Given instruction:
Put the material below into a Markdown table with two columns, Row and Material line, numbering each line in order and skipping blank lines. Leave the pictures out of your answer.
◇ ◇ ◇ ◇ ◇ ◇ ◇
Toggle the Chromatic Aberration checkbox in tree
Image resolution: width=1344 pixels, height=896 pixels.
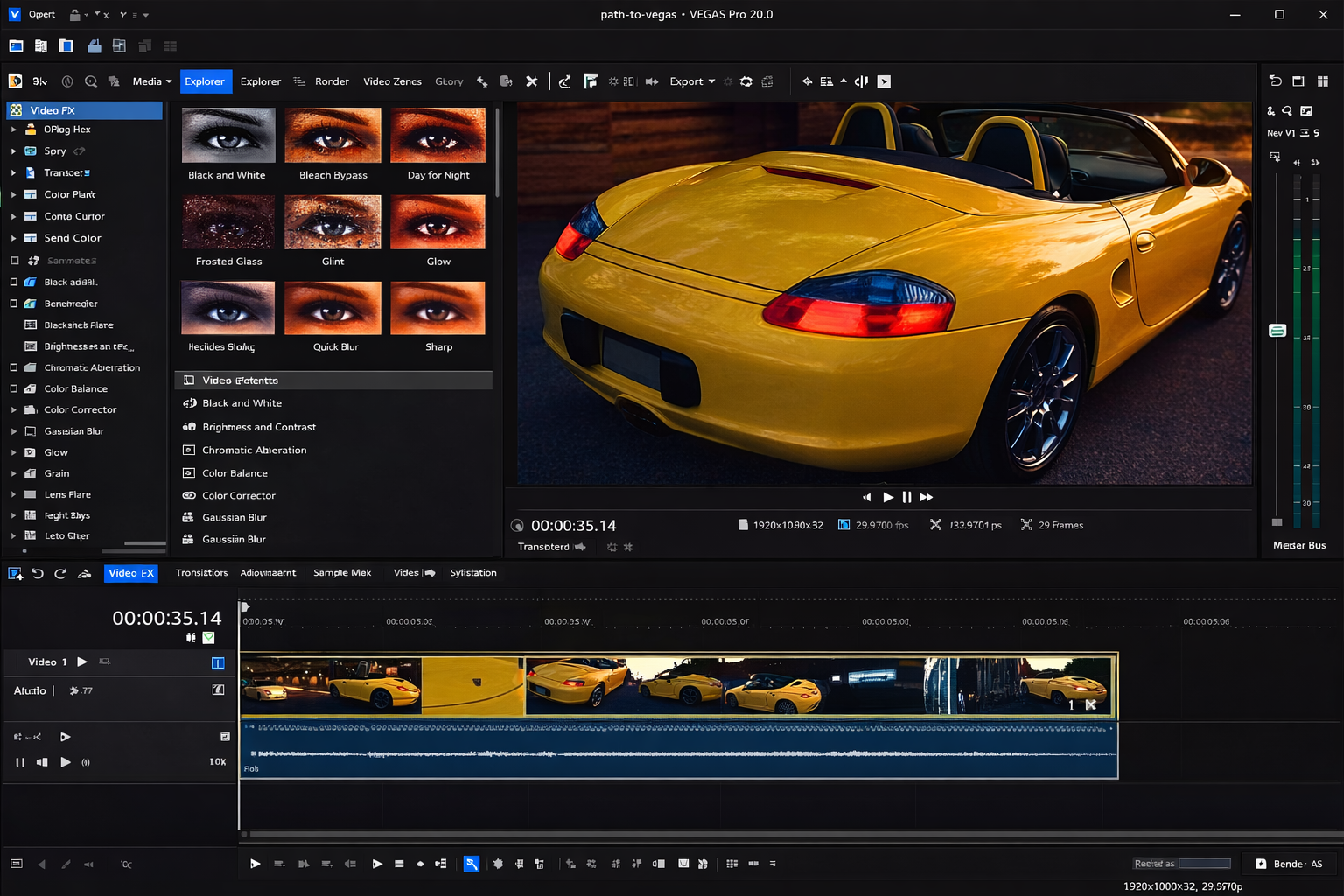pos(14,368)
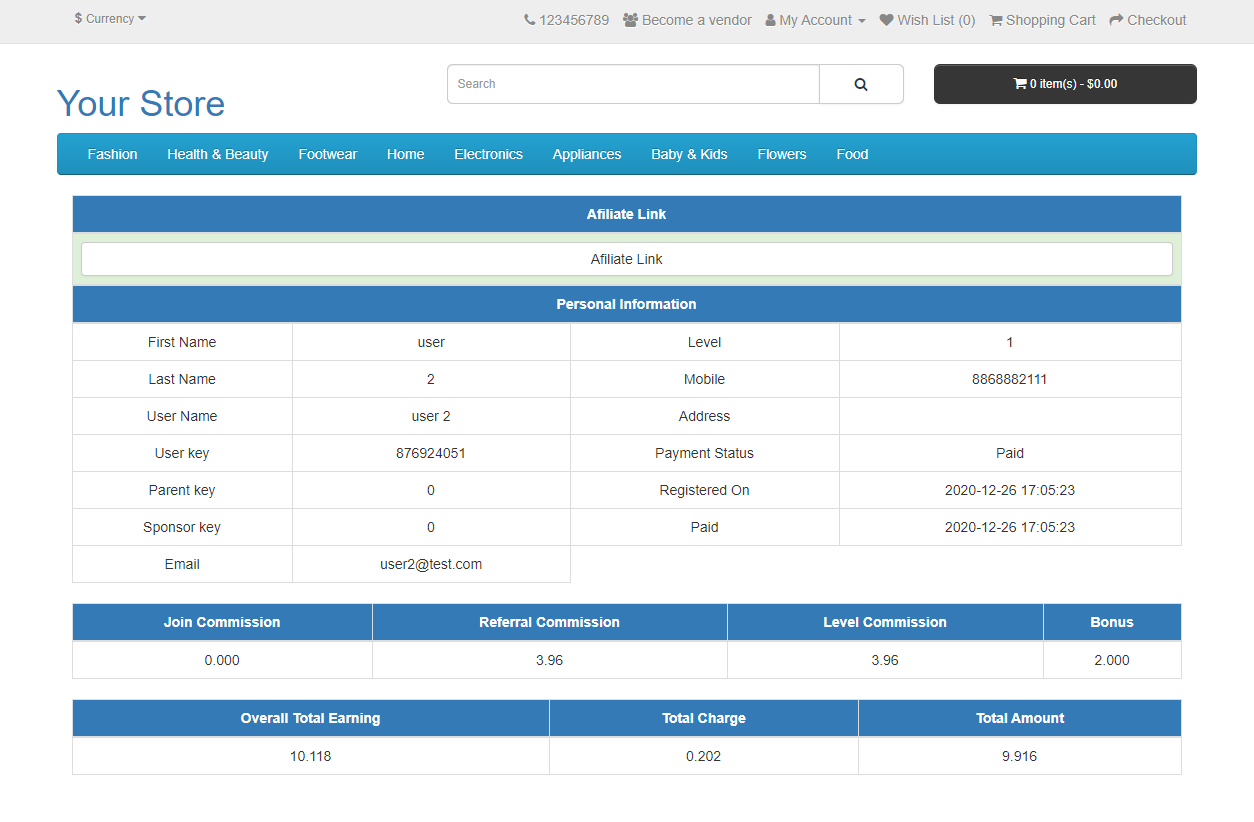Click the dollar icon beside Currency
This screenshot has height=822, width=1254.
(77, 18)
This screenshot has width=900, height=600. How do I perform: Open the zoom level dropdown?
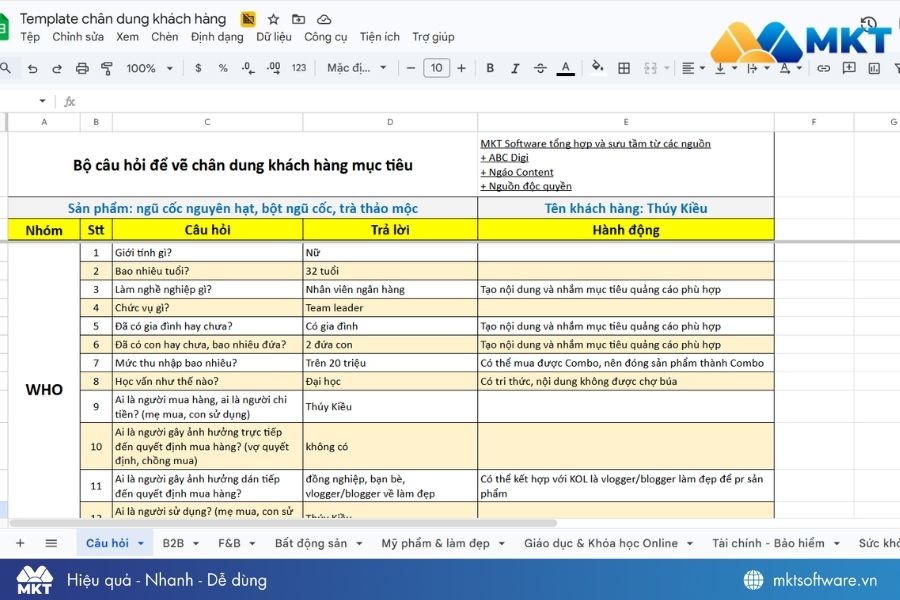click(146, 68)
◇ ◇ ◇ ◇ ◇ ◇ ◇
Answer for this exercise:
| Row | Material line |
|---|---|
| 1 | Toggle the Chromatic Aberration checkbox in tree |
| 2 | Image resolution: width=1344 pixels, height=896 pixels. |
| 3 | pos(14,368) |
| 4 | Click the dollar icon beside Currency |
| 5 | This screenshot has height=822, width=1254. |
| 6 | (77, 18) |
| 7 | This screenshot has width=900, height=600. How do I perform: Open the zoom level dropdown? |
| 8 | click(146, 68) |